Le lecteur de Choses vues découvre un écrivain dont la pensée sensible et la pensée logique ne se démêlent jamais, un homme complètement dans son époque. Moins moderne que d’autres en cela, mais plus humain peut-être. Comme Tolstoï délivre Anna Karénine d’une faute dont il voulait moralement l’accabler, Victor Hugo, en tançant l’humanité, remet en question et pour longtemps le langage et la société en la dévisageant au plus près, dans ses rêves parfois réalisables comme dans ses impossibles désirs. La révolte, la ténacité d’Hugo dialoguent avec le monde, sans relâche, passionnément, pour toujours.
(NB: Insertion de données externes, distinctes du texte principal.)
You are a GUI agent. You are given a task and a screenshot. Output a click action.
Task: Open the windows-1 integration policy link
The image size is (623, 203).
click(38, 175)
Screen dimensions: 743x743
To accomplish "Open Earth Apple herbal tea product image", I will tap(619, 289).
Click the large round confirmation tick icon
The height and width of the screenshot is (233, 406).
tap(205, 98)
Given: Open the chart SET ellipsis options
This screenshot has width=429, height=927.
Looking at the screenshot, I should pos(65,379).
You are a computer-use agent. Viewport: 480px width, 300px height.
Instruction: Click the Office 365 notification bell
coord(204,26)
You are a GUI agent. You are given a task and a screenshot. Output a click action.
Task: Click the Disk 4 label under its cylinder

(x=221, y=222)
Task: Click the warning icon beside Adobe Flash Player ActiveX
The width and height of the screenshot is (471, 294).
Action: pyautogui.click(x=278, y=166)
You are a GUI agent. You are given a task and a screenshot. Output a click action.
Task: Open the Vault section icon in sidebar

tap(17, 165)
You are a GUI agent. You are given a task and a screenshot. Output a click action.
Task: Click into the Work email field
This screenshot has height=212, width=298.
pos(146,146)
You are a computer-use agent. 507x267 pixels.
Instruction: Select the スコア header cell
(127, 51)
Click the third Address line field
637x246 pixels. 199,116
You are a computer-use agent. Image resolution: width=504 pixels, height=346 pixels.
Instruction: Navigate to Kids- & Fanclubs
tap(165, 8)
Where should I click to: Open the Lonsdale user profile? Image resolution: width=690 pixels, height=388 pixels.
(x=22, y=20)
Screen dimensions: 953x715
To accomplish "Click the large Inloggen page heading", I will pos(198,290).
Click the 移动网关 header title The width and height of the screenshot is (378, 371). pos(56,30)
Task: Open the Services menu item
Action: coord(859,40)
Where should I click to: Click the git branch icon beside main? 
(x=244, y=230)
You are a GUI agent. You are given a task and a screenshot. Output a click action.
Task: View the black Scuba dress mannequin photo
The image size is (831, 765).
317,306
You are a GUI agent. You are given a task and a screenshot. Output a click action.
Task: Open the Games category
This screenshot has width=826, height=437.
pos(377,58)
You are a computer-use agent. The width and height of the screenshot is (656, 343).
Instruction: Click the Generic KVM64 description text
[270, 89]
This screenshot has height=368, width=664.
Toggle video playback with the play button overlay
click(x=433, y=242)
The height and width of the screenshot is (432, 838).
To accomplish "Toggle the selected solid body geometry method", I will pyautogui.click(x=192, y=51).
Cette édition facilite grandement la lecture. Elle est chronologique, annotée et présentée par Hubert Juin. Des repères historiques évitent au lecteur de se perdre et enrichissent la réflexion en replaçant un destin individuel dans son contexte historique et artistique. Cela ne lui aurait pas déplu: «Vie politique et littéraire, deux côtés d’une même chose qui est la vie publique. Les uns trempent dans la vie publique par l’action, les autres y trempent par l’idée. Ce sont ceux-là qu’on appelle les rêveurs, les poètes, les philosophes. On appelle les autres les hommes d’Etat. Il faut dire à l’avantage des premiers que les idées sont toujours des actions, tandis que les actions sont rarement des idées. On entre donc plus profondément dans l’âme des peuples et dans l’histoire intérieure des sociétés humaines par la vie littéraire que par la vie politique. » (Déc. 1863).

F. D.

Victor Hugo, Choses vues. Quarto / Gallimard, Paris, 2002.